Vu les autres pièces du dossier.
Vu :
- le décret n° 2020-26 du 14 janvier 2020 ;
- le code de justice administrative.
Considérant ce qui suit :
1. Aux termes de l'article R. 222-1 du code de justice administrative : " () les présidents de formation de jugement des tribunaux () peuvent, par ordonnance : ()
7° Rejeter, après l'expiration du délai de recours (), les requêtes ne comportant que des moyens de légalité externe manifestement infondés, des moyens irrecevables, des moyens inopérants ou des moyens qui ne sont assortis que de faits manifestement insusceptibles de venir à leur soutien ou ne sont manifestement pas assortis des précisions permettant d'en apprécier le bien-fondé ". Aux termes de l'article R. 411-1 de ce même code : " La juridiction est saisie par requête. La requête () contient l'exposé des faits et moyens (). L'auteur d'une requête ne contenant l'exposé d'aucun moyen ne peut la régulariser par le dépôt d'un mémoire exposant un ou plusieurs moyens que jusqu'à l'expiration du délai de recours " et aux termes de l'article
R. 421-1 du même code : " La juridiction ne peut être saisie que par voie de recours formé contre une décision, et ce, dans les deux mois à partir de la notification ou de la publication de la décision attaquée. () ".
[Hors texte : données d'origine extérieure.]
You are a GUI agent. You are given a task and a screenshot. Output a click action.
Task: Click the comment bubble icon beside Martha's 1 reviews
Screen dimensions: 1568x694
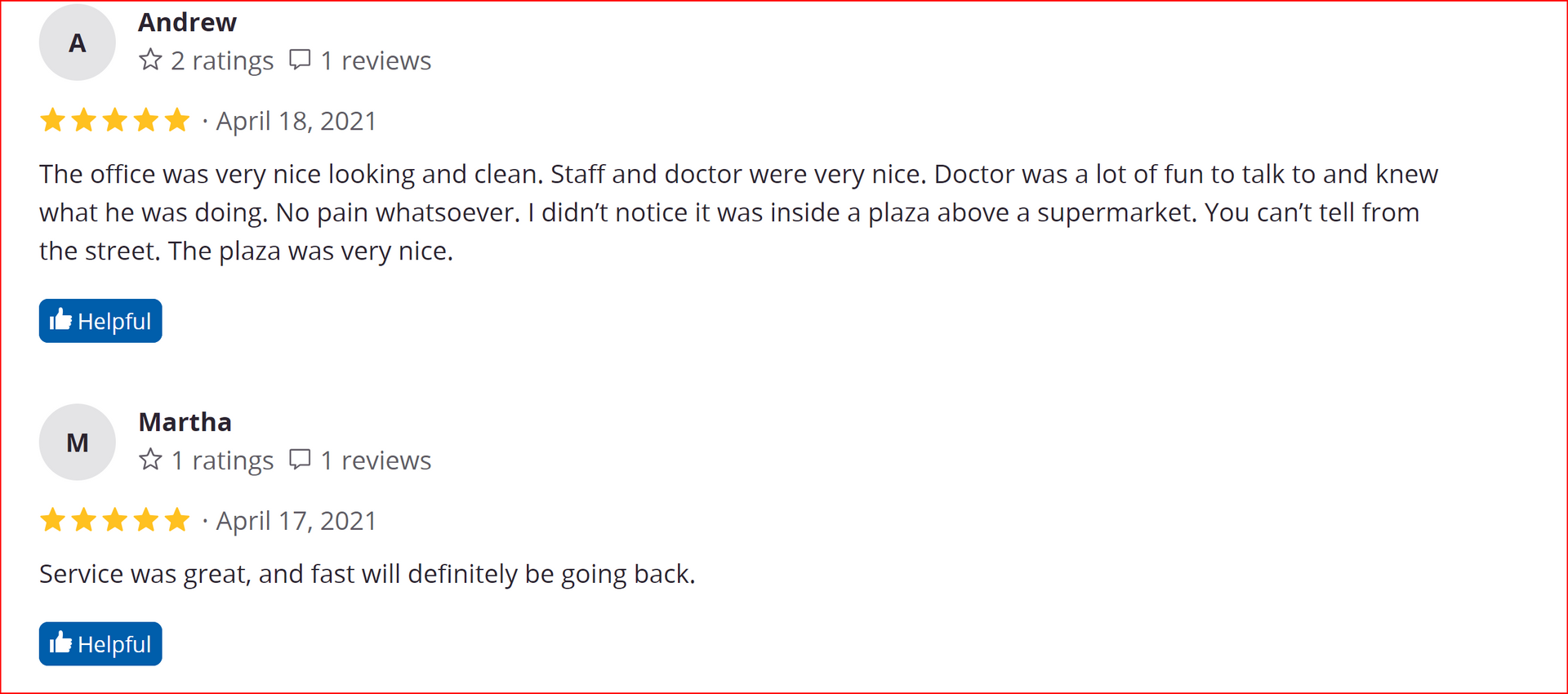(300, 460)
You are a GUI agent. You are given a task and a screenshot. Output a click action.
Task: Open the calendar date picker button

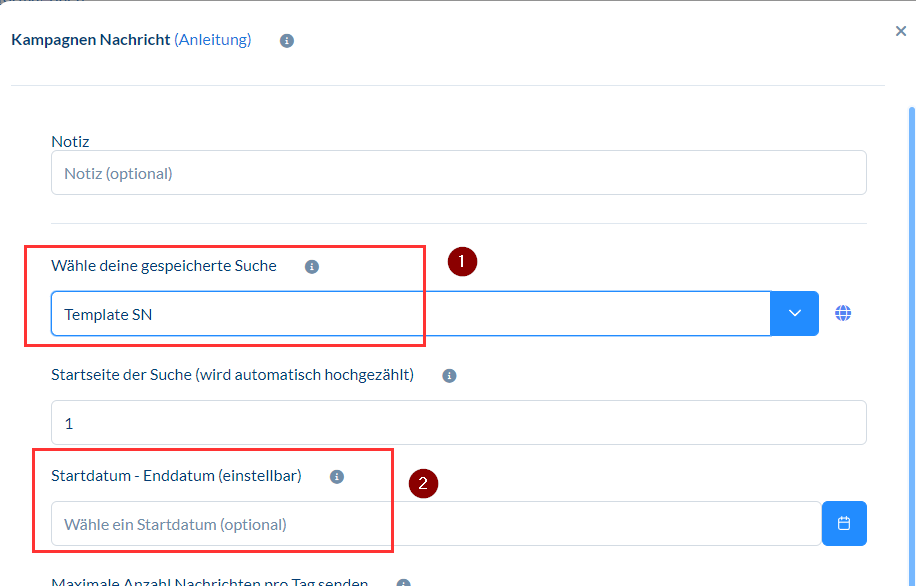tap(844, 524)
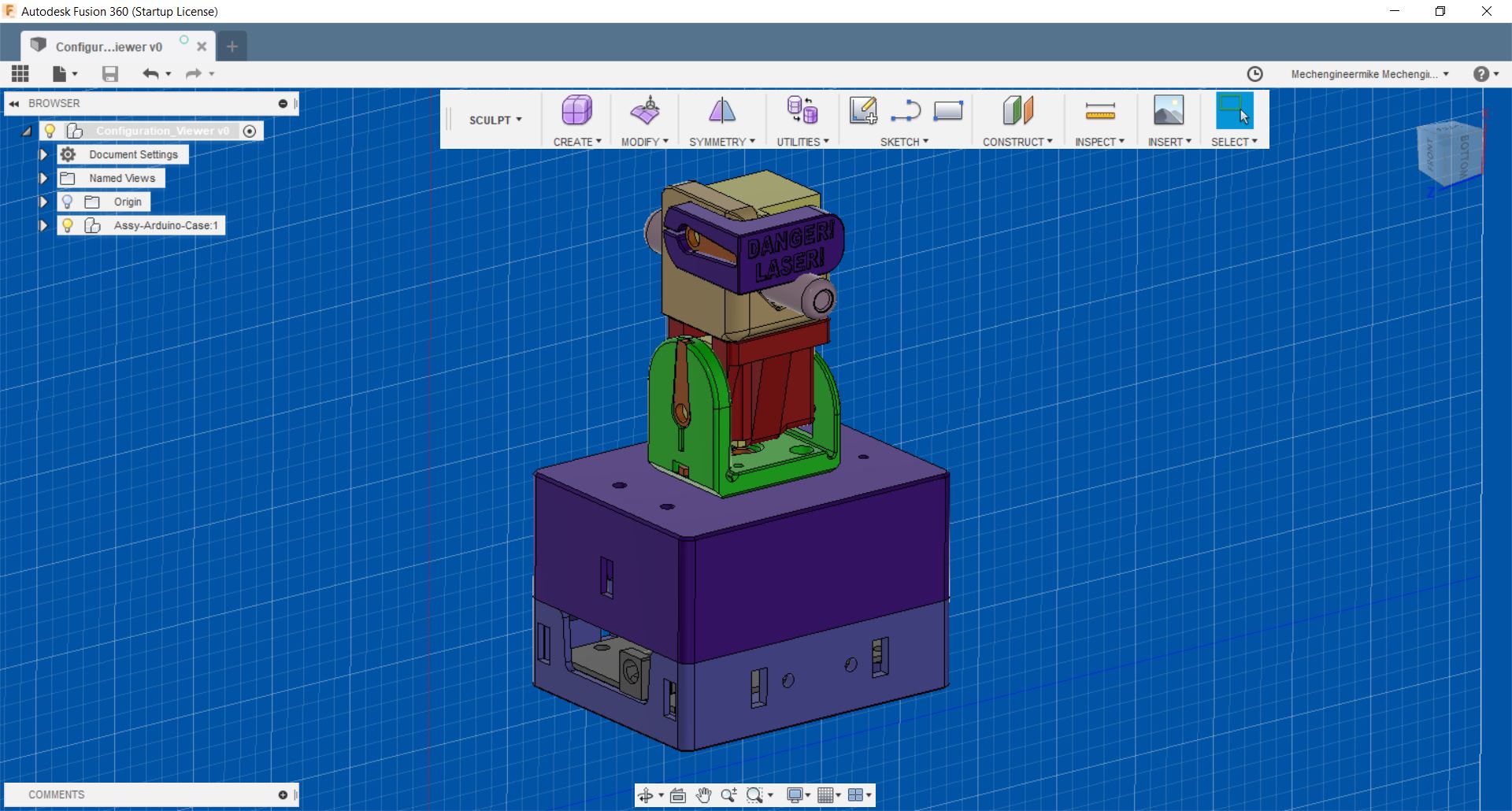Open the Construct plane tool icon

click(x=1017, y=111)
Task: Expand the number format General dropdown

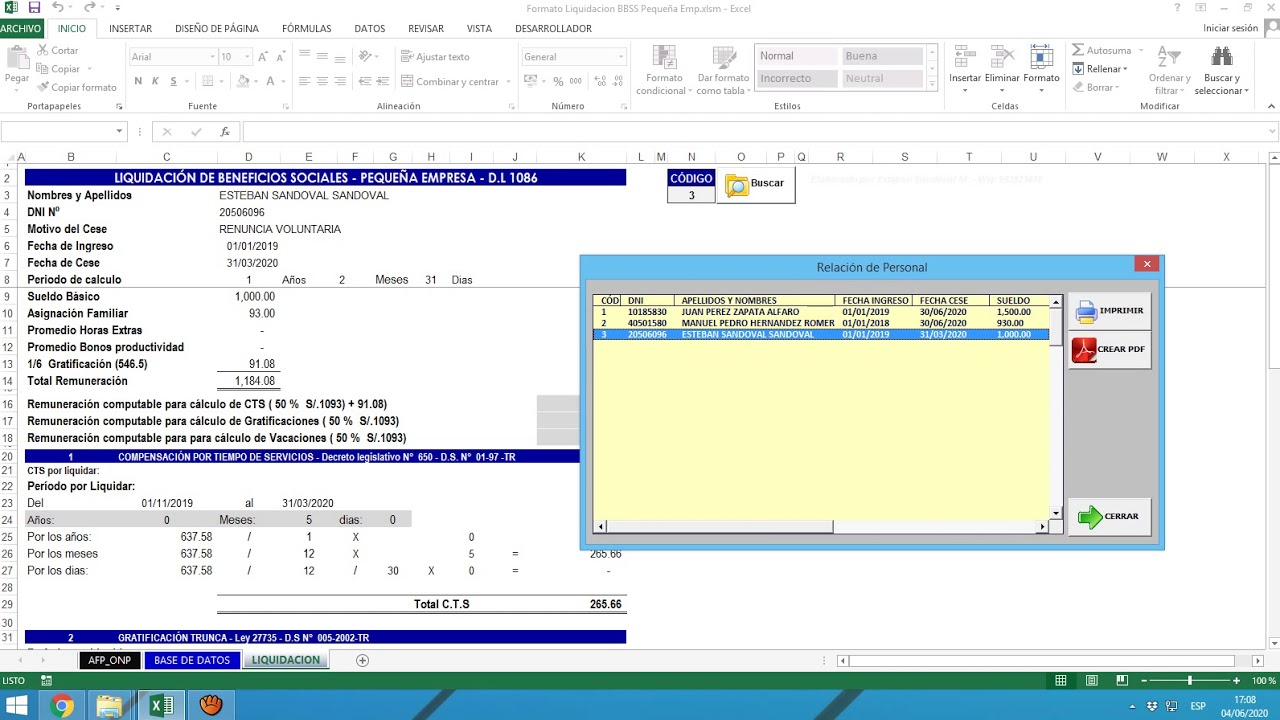Action: [621, 57]
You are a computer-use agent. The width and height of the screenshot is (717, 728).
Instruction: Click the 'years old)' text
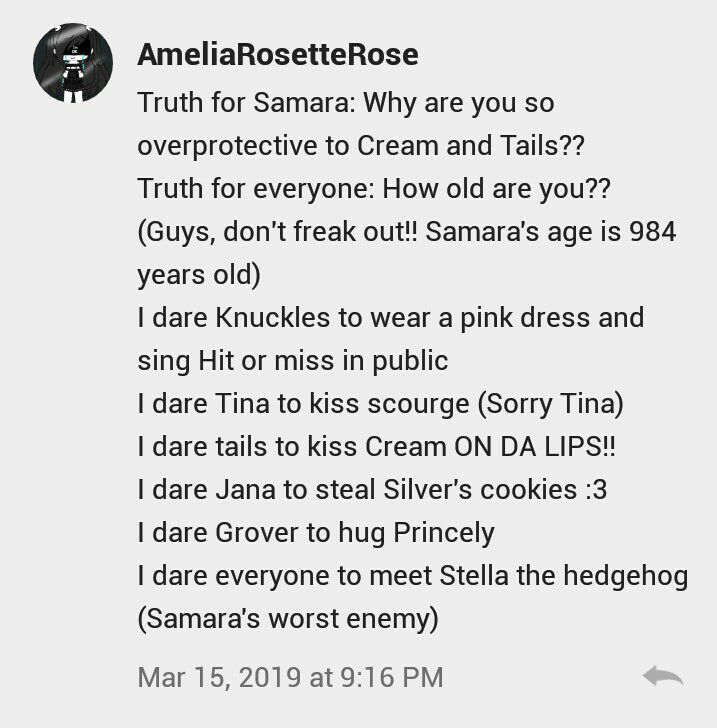[199, 274]
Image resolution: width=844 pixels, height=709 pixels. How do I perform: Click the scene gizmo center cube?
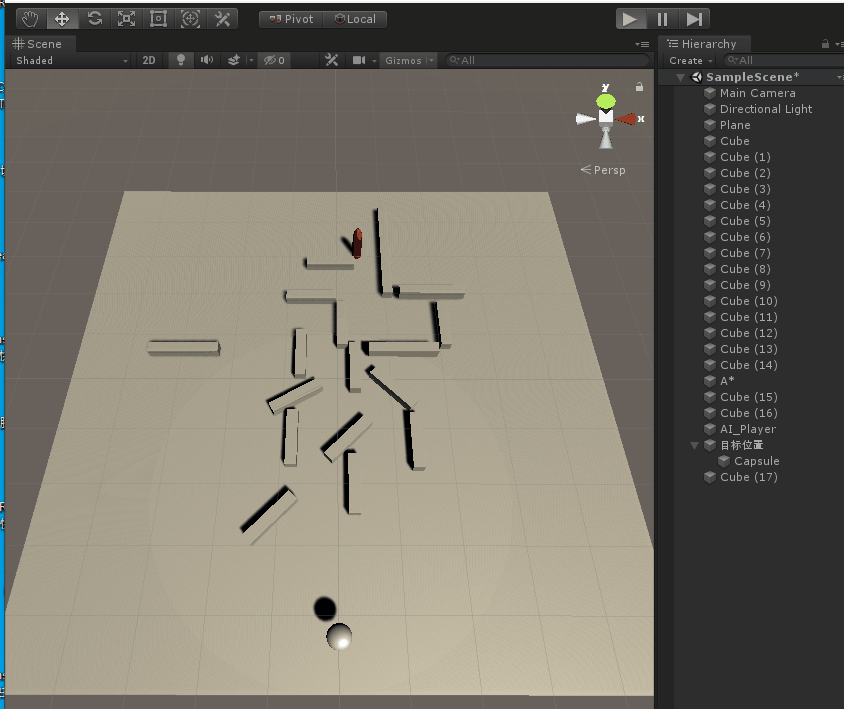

2. En vertu du premier alinéa de l'article 2 du décret du 14 janvier 2020 relatif à la prime de transition énergétique, seuls les travaux et prestations commencés après l'accusé de réception par l'Agence nationale de l'habitat de la demande de prime y ouvrent droit, cet accusé de réception ne valant toutefois pas décision d'octroi de la prime. Aux termes du deuxième alinéa de ce même article : " Par dérogation au premier alinéa du présent II : 1° Le directeur général de l'Agence nationale de l'habitat peut, à titre exceptionnel, accorder une prime lorsque le dossier a été déposé après le commencement des travaux ou prestations, notamment en cas de travaux ou prestations : / - urgents en raison d'un risque manifeste pour la santé ou la sécurité des personnes ; / - résultant de dommages causés par une catastrophe naturelle ou technologique, ou par effets du vent dû aux tempêtes, ouragans et cyclones, dûment constatés en application des articles L. 125-1, L. 122-7 et L. 128-1 du code des assurances ; / 2° Le bénéficiaire peut déposer une demande après avoir réalisé la prestation mentionnée au 8 ou au 15 bis de l'annexe 1 du présent décret. ", ces dernières prestations concernant la réalisation, en dehors des cas où la réglementation le rend obligatoire, d'un audit énergétique et la mission d'accompagnement par un opérateur agréé prévue à l'article L. 232-3 du code de l'énergie.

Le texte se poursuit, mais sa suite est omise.